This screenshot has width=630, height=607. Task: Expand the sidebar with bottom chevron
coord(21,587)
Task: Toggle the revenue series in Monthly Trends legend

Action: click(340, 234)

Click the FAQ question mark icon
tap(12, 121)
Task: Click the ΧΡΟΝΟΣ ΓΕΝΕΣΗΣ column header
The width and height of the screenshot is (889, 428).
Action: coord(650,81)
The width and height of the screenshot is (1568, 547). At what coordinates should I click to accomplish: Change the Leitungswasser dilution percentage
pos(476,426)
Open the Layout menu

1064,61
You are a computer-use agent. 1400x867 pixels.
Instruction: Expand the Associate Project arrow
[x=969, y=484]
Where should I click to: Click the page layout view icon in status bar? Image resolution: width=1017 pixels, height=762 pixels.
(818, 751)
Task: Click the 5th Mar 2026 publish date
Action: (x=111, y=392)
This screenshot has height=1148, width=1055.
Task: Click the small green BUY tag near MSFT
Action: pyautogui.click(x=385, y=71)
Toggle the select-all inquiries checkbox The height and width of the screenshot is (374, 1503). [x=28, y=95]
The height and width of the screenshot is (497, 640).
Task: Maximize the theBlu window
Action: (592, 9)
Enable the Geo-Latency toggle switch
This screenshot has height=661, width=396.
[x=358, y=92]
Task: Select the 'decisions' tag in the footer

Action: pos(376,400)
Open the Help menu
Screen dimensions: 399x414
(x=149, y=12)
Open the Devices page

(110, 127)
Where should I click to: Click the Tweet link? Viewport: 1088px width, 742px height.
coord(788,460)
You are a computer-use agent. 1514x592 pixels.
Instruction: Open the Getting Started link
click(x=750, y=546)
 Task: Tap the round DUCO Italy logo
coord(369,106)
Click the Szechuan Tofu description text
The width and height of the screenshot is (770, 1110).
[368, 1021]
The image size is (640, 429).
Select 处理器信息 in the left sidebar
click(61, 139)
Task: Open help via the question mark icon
· · · · · · ·
Rewrite the records above, changing "Instruction" to "Step" everywhere it appears and leaving all else as it is.

This screenshot has width=630, height=607. Task: Expand the sidebar with bottom chevron
coord(21,587)
Task: Toggle the revenue series in Monthly Trends legend

Action: click(340, 234)

Click the FAQ question mark icon
tap(12, 121)
Task: Click the ΧΡΟΝΟΣ ΓΕΝΕΣΗΣ column header
The width and height of the screenshot is (889, 428).
Action: coord(650,81)
The width and height of the screenshot is (1568, 547). At what coordinates should I click to accomplish: Change the Leitungswasser dilution percentage
pos(476,426)
Open the Layout menu

1064,61
You are a computer-use agent. 1400x867 pixels.
Step: Expand the Associate Project arrow
[x=969, y=484]
Where should I click to: Click the page layout view icon in status bar? Image resolution: width=1017 pixels, height=762 pixels.
(818, 751)
Task: Click the 5th Mar 2026 publish date
Action: (x=111, y=392)
This screenshot has height=1148, width=1055.
Task: Click the small green BUY tag near MSFT
Action: pyautogui.click(x=385, y=71)
Toggle the select-all inquiries checkbox The height and width of the screenshot is (374, 1503). [x=28, y=95]
The height and width of the screenshot is (497, 640).
Task: Maximize the theBlu window
Action: (592, 9)
Enable the Geo-Latency toggle switch
This screenshot has height=661, width=396.
[x=358, y=92]
Task: Select the 'decisions' tag in the footer

Action: pos(376,400)
Open the Help menu
Screen dimensions: 399x414
(x=149, y=12)
Open the Devices page

(110, 127)
Where should I click to: Click the Tweet link? Viewport: 1088px width, 742px height.
coord(788,460)
You are a computer-use agent. 1514x592 pixels.
Step: Open the Getting Started link
click(x=750, y=546)
 Task: Tap the round DUCO Italy logo
coord(369,106)
Click the Szechuan Tofu description text
The width and height of the screenshot is (770, 1110).
[368, 1021]
The image size is (640, 429).
Select 处理器信息 in the left sidebar
click(61, 139)
Task: Open help via the question mark icon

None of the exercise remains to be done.